Basic stuff. 90° corners. I'm personally making a small indoor shelf/cabinet/case. Roughly 18in W X 20in H X 4in D. Just down on my inventory of tools. Times were tough and I sold my complete Milwaukee 18v Power Set, n most my hand tools. Been accumulating lots more hand tools now though. Used to work construction, so everything was 'Go Go Go', now I don't have power tools, custom jigs (store bought), and resources like that before I'm having to re-teach myself to get the same quality r3sult as before. The detail work is awesome with slow & precise hand tools but DDAAAAAAAMMMMNNN is it time consuming.
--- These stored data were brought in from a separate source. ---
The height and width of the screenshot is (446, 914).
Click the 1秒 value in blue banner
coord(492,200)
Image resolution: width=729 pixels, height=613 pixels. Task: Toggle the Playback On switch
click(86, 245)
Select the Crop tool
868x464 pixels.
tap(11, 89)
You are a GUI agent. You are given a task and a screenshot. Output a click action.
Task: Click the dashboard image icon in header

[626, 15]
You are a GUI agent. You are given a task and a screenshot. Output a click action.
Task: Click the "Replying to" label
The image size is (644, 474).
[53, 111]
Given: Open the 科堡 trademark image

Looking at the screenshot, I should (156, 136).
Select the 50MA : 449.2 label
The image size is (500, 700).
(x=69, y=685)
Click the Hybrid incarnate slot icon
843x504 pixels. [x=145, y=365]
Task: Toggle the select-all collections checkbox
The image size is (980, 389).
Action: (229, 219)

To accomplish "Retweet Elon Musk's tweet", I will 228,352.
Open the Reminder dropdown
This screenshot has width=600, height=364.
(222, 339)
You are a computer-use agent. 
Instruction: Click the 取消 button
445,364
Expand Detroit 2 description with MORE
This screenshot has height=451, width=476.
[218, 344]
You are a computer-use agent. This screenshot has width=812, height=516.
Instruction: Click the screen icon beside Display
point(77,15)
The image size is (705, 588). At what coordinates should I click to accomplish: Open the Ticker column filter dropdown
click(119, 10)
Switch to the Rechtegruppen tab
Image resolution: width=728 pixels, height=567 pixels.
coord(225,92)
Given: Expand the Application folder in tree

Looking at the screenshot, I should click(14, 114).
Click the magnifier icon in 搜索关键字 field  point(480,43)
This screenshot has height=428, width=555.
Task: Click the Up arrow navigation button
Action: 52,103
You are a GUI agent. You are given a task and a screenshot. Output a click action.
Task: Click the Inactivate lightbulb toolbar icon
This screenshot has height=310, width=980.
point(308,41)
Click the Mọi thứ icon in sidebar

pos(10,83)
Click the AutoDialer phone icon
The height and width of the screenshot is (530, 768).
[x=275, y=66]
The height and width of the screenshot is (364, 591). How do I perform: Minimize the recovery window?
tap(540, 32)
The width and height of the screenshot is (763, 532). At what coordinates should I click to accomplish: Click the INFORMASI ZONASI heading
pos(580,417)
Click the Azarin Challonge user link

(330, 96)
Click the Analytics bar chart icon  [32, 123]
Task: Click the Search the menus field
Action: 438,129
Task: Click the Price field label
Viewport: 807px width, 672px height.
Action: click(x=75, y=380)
Especially under the working area 'conditions' in dealing with at the moment. 
Long Story Short : other then butting two boards or doing a miter (45) join,what are simple yet effective ways to get a solid grip between two edges??? I'm not rich or endowed with luck. Moderate skill level. Rusty, trying to shake it off


----------



## LittleShaver (Sep 14, 2016)

dovetails and finger joints come to mind. But if you are after speed, and I can't believe I'm using the words, pocket holes.


----------



## ocean (Feb 13, 2016)

Nothing wrong with a 90. Overlap the sides with the top and bottom, glue and use small brads to nail together and putty and sand the holes and stain, polyurethane. With a cabinet that small you should not have any problem with strength of the joint. You may also want to make the sides more than the 4" wide so you can install a back with out it showing on the sides. So if you are using a 1/4" back panel add that 1/4" to your side measurement. You can do the same for the top and bottom. Again this will hide the end grain. The top will be the only place where end grain shows on the sides. Another way is to extend both the top and bottom out from the sides and put a simple bevel at each end to add some design element. Don't forget to make all your the same width to hide the back. How you have no end grain showing. Doesn't take a pile of tools to make something simple and good looking. Draw out your plans before you start cutting. Think it out. You can easily do this with limited tools.


----------